Success has come easily to Travolta: since he was 16, he has never been turned down for a part. He dropped out of his Englewood high school--a harsher, drug-ridden version of the happy school in Kotter after his second year, and soon landed summer stock roles, a part in an off-Broadway revival of Rain and the first of his 40 TV commercials. The role of Barbarino was a natural for him--"I knew that character from high school," he says--and soon after Roller's Dremiere in 1975 he was receiving 5,000 fan letters a week. "Before Kotter," says Lois Zetter, who works on his music deals, 'John was merely lovable, someone you wanted to hug. After Kotter he suddenly became gorgeous and sexy."
Is he also happy? Yes and no. He finds that adulation is a kind of prison, his young fans' love not far removed from hostility. When he was shooting Saturday Night in Brooklyn, the teen-agers would try to coax him out of his trailer as they might a caged dog--by rocking it back and forth.
More disturbing than the fans was the death of Diana Hyland, who played the mother on ABC'S Eight Is Enough. Though 18 years older than Travolta, she was, he says, the only woman he really loved. Her death from cancer last March was probably the only tragedy he has known. After she died, he says, "I was in shock most of the time. I'm still finding it difficult to adjust to the most traumatic thing that has ever happened to me."
Work is Travolta's main pleasure these days. His only real hobby, flying, is prohibited by his contract with Producer Robert Stigwood, and his DC-3--the full-size duplicate of all those models--lies idle in a hangar. He has few close friends and distrusts most people he did not know before he became famous.
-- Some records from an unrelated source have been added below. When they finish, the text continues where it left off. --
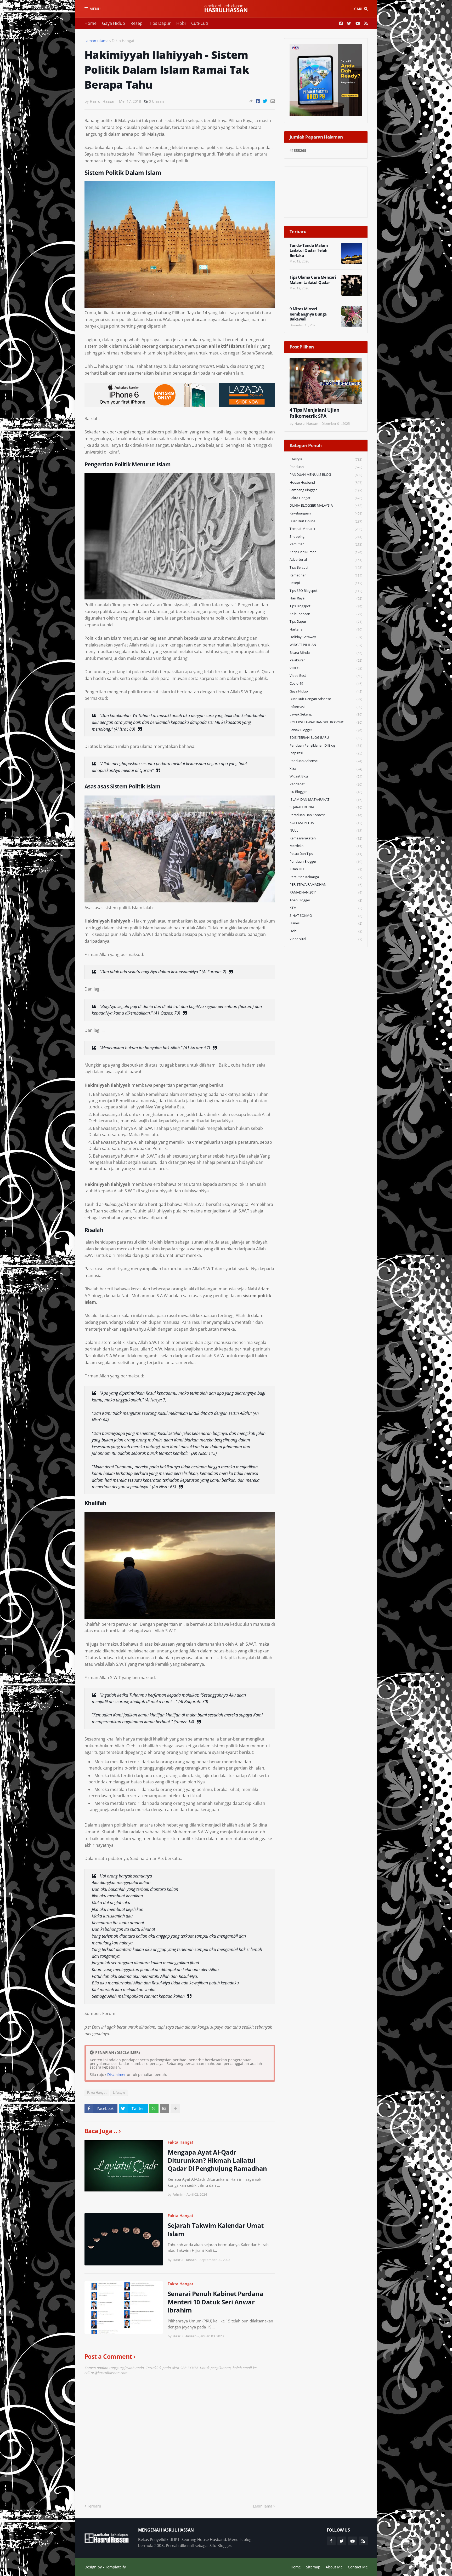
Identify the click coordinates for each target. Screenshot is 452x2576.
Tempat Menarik (326, 528)
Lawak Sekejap (326, 714)
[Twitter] (265, 101)
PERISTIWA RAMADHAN (326, 884)
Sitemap (313, 2566)
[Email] (272, 101)
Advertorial (326, 559)
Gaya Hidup (113, 23)
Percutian (326, 544)
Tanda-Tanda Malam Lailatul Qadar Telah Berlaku (309, 250)
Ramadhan (326, 575)
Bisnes (326, 923)
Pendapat (326, 784)
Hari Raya (326, 598)
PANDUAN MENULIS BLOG (326, 474)
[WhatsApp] (154, 2108)
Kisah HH (326, 869)
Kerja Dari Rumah (326, 551)
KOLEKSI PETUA (326, 822)
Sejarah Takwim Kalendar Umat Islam (216, 2229)
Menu (94, 8)
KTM (326, 907)
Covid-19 (326, 683)
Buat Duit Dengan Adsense (326, 698)
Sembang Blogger (326, 490)
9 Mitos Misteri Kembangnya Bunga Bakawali (308, 314)
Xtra (326, 768)
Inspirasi (326, 753)
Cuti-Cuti (199, 23)
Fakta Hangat (123, 40)
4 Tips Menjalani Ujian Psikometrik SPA (315, 413)
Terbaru (94, 2506)
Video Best (326, 675)
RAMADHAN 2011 (326, 892)
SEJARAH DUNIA (326, 807)
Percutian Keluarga (326, 876)
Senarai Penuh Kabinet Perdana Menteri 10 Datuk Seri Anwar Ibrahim (215, 2301)
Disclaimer (116, 2074)
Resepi (137, 23)
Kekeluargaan (326, 513)
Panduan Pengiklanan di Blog (326, 745)
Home (90, 23)
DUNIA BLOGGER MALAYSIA (326, 505)
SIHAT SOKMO (326, 915)
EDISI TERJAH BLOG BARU (326, 737)
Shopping (326, 536)
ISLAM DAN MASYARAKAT (326, 799)
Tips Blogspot (326, 606)
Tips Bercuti (326, 567)
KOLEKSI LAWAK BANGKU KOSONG (326, 722)
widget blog (326, 776)
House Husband (326, 482)
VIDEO (326, 668)
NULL (326, 830)
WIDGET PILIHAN (326, 644)
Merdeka (326, 845)
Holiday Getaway (326, 636)
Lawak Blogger (326, 730)
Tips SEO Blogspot (326, 590)
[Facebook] (258, 101)
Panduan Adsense (326, 760)
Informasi (326, 706)
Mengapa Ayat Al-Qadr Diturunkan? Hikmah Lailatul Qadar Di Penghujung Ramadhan (217, 2160)
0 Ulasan (156, 101)
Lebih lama (262, 2506)
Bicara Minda (326, 652)
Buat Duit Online (326, 521)
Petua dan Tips (326, 853)
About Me (334, 2566)
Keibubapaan (326, 613)
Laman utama (96, 40)
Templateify (115, 2566)
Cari (358, 8)
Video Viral (326, 938)
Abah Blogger (326, 900)
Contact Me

Even on bright, Chamber of Commerce days he keeps most of the light out of his apartment, poring over scripts or occasionally strumming on a guitar.
His early start left him without a true adolescence, and emotionally Travolta is an odd combination, half boy, half man --a middle-aged man at that. The man plans his career. The boy buys a DC-3 and collects model airplanes. "Both flying and acting meant being out of the crowd to me," he says. "When I was a kid in bed late at night, I'd hear the drone of a plane coming out of LaGuardia. That sound was very romantic to me. I'd wish my bed were in the plane and I could look out my window and see the stars."